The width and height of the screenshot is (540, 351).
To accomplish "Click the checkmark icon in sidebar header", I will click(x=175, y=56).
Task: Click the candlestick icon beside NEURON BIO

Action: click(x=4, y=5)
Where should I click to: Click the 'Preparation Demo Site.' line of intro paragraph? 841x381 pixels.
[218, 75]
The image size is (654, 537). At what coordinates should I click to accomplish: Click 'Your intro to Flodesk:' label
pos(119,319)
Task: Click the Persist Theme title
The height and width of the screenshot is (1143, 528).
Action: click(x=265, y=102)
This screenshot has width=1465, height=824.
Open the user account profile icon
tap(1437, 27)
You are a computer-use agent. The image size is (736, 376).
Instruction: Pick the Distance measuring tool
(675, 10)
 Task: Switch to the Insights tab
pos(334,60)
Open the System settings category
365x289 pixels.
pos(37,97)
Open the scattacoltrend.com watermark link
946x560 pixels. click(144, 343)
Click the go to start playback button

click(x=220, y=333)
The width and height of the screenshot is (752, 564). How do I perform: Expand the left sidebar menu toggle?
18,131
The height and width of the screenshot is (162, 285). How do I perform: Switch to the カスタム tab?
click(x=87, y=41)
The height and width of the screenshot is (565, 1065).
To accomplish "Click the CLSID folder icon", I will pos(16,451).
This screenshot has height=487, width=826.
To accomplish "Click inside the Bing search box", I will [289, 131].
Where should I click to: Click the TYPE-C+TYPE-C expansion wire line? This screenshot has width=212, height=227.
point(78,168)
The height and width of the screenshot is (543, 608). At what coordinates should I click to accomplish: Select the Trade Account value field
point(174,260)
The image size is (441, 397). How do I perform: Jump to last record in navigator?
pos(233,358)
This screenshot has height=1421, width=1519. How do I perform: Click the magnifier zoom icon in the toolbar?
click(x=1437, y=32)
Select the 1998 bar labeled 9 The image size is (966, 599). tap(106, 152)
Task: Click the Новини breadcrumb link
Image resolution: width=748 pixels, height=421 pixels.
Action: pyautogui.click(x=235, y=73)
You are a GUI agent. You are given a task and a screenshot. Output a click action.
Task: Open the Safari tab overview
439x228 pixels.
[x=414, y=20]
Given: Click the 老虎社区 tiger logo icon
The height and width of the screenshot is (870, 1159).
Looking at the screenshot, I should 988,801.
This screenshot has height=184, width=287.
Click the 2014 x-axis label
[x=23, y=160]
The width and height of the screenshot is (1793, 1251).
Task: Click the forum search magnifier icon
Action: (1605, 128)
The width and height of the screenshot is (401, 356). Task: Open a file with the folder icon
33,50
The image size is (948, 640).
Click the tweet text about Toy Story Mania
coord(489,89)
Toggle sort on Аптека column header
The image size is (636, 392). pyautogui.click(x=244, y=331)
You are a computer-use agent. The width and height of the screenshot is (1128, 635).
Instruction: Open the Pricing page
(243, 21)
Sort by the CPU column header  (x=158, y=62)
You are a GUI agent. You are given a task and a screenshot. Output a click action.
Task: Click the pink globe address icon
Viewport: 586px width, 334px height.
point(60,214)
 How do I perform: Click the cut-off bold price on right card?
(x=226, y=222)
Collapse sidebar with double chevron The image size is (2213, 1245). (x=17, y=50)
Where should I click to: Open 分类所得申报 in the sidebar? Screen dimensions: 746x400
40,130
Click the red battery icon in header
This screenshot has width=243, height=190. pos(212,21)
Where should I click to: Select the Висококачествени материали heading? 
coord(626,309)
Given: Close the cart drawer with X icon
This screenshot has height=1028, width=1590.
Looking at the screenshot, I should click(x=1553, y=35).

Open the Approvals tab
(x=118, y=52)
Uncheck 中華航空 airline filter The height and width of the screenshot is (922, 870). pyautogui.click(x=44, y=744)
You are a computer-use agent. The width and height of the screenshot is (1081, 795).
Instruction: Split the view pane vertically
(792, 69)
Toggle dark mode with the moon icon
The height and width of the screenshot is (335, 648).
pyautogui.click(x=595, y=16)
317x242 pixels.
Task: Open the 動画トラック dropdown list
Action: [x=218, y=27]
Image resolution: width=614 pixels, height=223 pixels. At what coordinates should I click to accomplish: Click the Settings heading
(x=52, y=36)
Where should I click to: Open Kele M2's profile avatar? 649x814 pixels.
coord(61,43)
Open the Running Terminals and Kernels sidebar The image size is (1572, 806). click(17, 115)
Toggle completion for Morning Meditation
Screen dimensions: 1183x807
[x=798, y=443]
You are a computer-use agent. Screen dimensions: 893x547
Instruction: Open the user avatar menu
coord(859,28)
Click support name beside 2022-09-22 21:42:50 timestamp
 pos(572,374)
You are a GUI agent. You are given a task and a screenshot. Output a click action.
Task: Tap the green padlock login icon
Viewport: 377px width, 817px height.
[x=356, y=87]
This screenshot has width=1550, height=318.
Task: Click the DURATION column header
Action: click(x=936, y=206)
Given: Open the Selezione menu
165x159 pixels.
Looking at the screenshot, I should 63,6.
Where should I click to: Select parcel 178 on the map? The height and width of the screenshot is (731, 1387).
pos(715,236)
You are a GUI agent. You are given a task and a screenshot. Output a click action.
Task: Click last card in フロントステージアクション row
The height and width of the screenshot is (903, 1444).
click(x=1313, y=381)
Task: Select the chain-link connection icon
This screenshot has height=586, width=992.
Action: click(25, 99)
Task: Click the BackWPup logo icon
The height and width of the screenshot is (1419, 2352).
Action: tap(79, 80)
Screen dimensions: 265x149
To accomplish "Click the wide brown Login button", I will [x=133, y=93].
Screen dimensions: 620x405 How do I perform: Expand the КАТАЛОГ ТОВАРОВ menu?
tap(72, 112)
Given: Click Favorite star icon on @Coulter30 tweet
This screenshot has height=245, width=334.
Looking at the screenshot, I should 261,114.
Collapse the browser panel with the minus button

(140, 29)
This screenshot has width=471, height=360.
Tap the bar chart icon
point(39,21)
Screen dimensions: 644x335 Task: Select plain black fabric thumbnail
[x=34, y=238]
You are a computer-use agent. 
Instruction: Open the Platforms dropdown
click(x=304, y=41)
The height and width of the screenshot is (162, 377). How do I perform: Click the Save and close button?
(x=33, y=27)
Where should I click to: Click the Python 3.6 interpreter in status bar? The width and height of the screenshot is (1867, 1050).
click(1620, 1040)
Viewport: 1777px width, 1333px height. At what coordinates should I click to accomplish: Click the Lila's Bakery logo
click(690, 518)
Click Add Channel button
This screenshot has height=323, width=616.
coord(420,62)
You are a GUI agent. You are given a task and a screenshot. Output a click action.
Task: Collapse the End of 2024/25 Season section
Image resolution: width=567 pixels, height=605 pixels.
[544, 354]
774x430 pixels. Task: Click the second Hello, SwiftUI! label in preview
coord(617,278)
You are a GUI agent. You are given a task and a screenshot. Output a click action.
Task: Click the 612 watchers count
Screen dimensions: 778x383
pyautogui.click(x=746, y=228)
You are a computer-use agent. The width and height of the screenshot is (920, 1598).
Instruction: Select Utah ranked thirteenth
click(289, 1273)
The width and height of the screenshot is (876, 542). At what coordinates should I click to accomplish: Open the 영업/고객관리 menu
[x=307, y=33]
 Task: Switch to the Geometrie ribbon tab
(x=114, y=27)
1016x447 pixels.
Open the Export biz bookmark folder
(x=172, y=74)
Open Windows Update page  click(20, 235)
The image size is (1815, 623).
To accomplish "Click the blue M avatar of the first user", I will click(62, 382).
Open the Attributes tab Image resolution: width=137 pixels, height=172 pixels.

Instructions to follow: Copy out all the rows above again, substituting "desktop agent" for every occurrence of "computer-use agent" and keeping everything else the same.

Finished answer:
The width and height of the screenshot is (540, 351).
To accomplish "Click the checkmark icon in sidebar header", I will click(x=175, y=56).
Task: Click the candlestick icon beside NEURON BIO

Action: click(x=4, y=5)
Where should I click to: Click the 'Preparation Demo Site.' line of intro paragraph? 841x381 pixels.
[218, 75]
The image size is (654, 537). At what coordinates should I click to accomplish: Click 'Your intro to Flodesk:' label
pos(119,319)
Task: Click the Persist Theme title
The height and width of the screenshot is (1143, 528).
Action: click(x=265, y=102)
This screenshot has width=1465, height=824.
Open the user account profile icon
tap(1437, 27)
You are a desktop agent. The image size is (736, 376).
Instruction: Pick the Distance measuring tool
(675, 10)
 Task: Switch to the Insights tab
pos(334,60)
Open the System settings category
365x289 pixels.
pos(37,97)
Open the scattacoltrend.com watermark link
946x560 pixels. click(144, 343)
Click the go to start playback button

click(x=220, y=333)
The width and height of the screenshot is (752, 564). How do I perform: Expand the left sidebar menu toggle?
18,131
The height and width of the screenshot is (162, 285). How do I perform: Switch to the カスタム tab?
click(x=87, y=41)
The height and width of the screenshot is (565, 1065).
To accomplish "Click the CLSID folder icon", I will pos(16,451).
This screenshot has height=487, width=826.
To accomplish "Click inside the Bing search box", I will [289, 131].
Where should I click to: Click the TYPE-C+TYPE-C expansion wire line? This screenshot has width=212, height=227.
point(78,168)
The height and width of the screenshot is (543, 608). At what coordinates should I click to accomplish: Select the Trade Account value field
point(174,260)
The image size is (441, 397). How do I perform: Jump to last record in navigator?
pos(233,358)
This screenshot has height=1421, width=1519. How do I perform: Click the magnifier zoom icon in the toolbar?
click(x=1437, y=32)
Select the 1998 bar labeled 9 The image size is (966, 599). tap(106, 152)
Task: Click the Новини breadcrumb link
Image resolution: width=748 pixels, height=421 pixels.
Action: pyautogui.click(x=235, y=73)
You are a GUI agent. You are given a task and a screenshot. Output a click action.
Task: Open the Safari tab overview
439x228 pixels.
[x=414, y=20]
Given: Click the 老虎社区 tiger logo icon
The height and width of the screenshot is (870, 1159).
Looking at the screenshot, I should 988,801.
This screenshot has height=184, width=287.
Click the 2014 x-axis label
[x=23, y=160]
The width and height of the screenshot is (1793, 1251).
Task: Click the forum search magnifier icon
Action: (1605, 128)
The width and height of the screenshot is (401, 356). Task: Open a file with the folder icon
33,50
The image size is (948, 640).
Click the tweet text about Toy Story Mania
coord(489,89)
Toggle sort on Аптека column header
The image size is (636, 392). pyautogui.click(x=244, y=331)
You are a desktop agent. The width and height of the screenshot is (1128, 635).
Instruction: Open the Pricing page
(243, 21)
Sort by the CPU column header  (x=158, y=62)
You are a GUI agent. You are given a task and a screenshot. Output a click action.
Task: Click the pink globe address icon
Viewport: 586px width, 334px height.
point(60,214)
 How do I perform: Click the cut-off bold price on right card?
(x=226, y=222)
Collapse sidebar with double chevron The image size is (2213, 1245). (x=17, y=50)
Where should I click to: Open 分类所得申报 in the sidebar? Screen dimensions: 746x400
40,130
Click the red battery icon in header
This screenshot has width=243, height=190. pos(212,21)
Where should I click to: Select the Висококачествени материали heading? 
coord(626,309)
Given: Close the cart drawer with X icon
This screenshot has height=1028, width=1590.
Looking at the screenshot, I should click(x=1553, y=35).

Open the Approvals tab
(x=118, y=52)
Uncheck 中華航空 airline filter The height and width of the screenshot is (922, 870). pyautogui.click(x=44, y=744)
You are a desktop agent. The width and height of the screenshot is (1081, 795).
Instruction: Split the view pane vertically
(792, 69)
Toggle dark mode with the moon icon
The height and width of the screenshot is (335, 648).
pyautogui.click(x=595, y=16)
317x242 pixels.
Task: Open the 動画トラック dropdown list
Action: [x=218, y=27]
Image resolution: width=614 pixels, height=223 pixels. At what coordinates should I click to accomplish: Click the Settings heading
(x=52, y=36)
Where should I click to: Open Kele M2's profile avatar? 649x814 pixels.
coord(61,43)
Open the Running Terminals and Kernels sidebar The image size is (1572, 806). click(17, 115)
Toggle completion for Morning Meditation
Screen dimensions: 1183x807
[x=798, y=443]
You are a desktop agent. Screen dimensions: 893x547
Instruction: Open the user avatar menu
coord(859,28)
Click support name beside 2022-09-22 21:42:50 timestamp
 pos(572,374)
You are a GUI agent. You are given a task and a screenshot. Output a click action.
Task: Tap the green padlock login icon
Viewport: 377px width, 817px height.
[x=356, y=87]
This screenshot has width=1550, height=318.
Task: Click the DURATION column header
Action: click(x=936, y=206)
Given: Open the Selezione menu
165x159 pixels.
Looking at the screenshot, I should 63,6.
Where should I click to: Select parcel 178 on the map? The height and width of the screenshot is (731, 1387).
pos(715,236)
You are a GUI agent. You are given a task and a screenshot. Output a click action.
Task: Click last card in フロントステージアクション row
The height and width of the screenshot is (903, 1444).
click(x=1313, y=381)
Task: Select the chain-link connection icon
This screenshot has height=586, width=992.
Action: click(25, 99)
Task: Click the BackWPup logo icon
The height and width of the screenshot is (1419, 2352).
Action: tap(79, 80)
Screen dimensions: 265x149
To accomplish "Click the wide brown Login button", I will [x=133, y=93].
Screen dimensions: 620x405 How do I perform: Expand the КАТАЛОГ ТОВАРОВ menu?
tap(72, 112)
Given: Click Favorite star icon on @Coulter30 tweet
This screenshot has height=245, width=334.
Looking at the screenshot, I should 261,114.
Collapse the browser panel with the minus button

(140, 29)
This screenshot has width=471, height=360.
Tap the bar chart icon
point(39,21)
Screen dimensions: 644x335 Task: Select plain black fabric thumbnail
[x=34, y=238]
You are a desktop agent. 
Instruction: Open the Platforms dropdown
click(x=304, y=41)
The height and width of the screenshot is (162, 377). How do I perform: Click the Save and close button?
(x=33, y=27)
Where should I click to: Click the Python 3.6 interpreter in status bar? The width and height of the screenshot is (1867, 1050).
click(1620, 1040)
Viewport: 1777px width, 1333px height. At what coordinates should I click to accomplish: Click the Lila's Bakery logo
click(690, 518)
Click Add Channel button
This screenshot has height=323, width=616.
coord(420,62)
You are a GUI agent. You are given a task and a screenshot. Output a click action.
Task: Collapse the End of 2024/25 Season section
Image resolution: width=567 pixels, height=605 pixels.
[544, 354]
774x430 pixels. Task: Click the second Hello, SwiftUI! label in preview
coord(617,278)
You are a GUI agent. You are given a task and a screenshot. Output a click action.
Task: Click the 612 watchers count
Screen dimensions: 778x383
pyautogui.click(x=746, y=228)
You are a desktop agent. The width and height of the screenshot is (920, 1598).
Instruction: Select Utah ranked thirteenth
click(289, 1273)
The width and height of the screenshot is (876, 542). At what coordinates should I click to accomplish: Open the 영업/고객관리 menu
[x=307, y=33]
 Task: Switch to the Geometrie ribbon tab
(x=114, y=27)
1016x447 pixels.
Open the Export biz bookmark folder
(x=172, y=74)
Open Windows Update page  click(20, 235)
The image size is (1815, 623).
To accomplish "Click the blue M avatar of the first user", I will click(62, 382).
Open the Attributes tab Image resolution: width=137 pixels, height=172 pixels.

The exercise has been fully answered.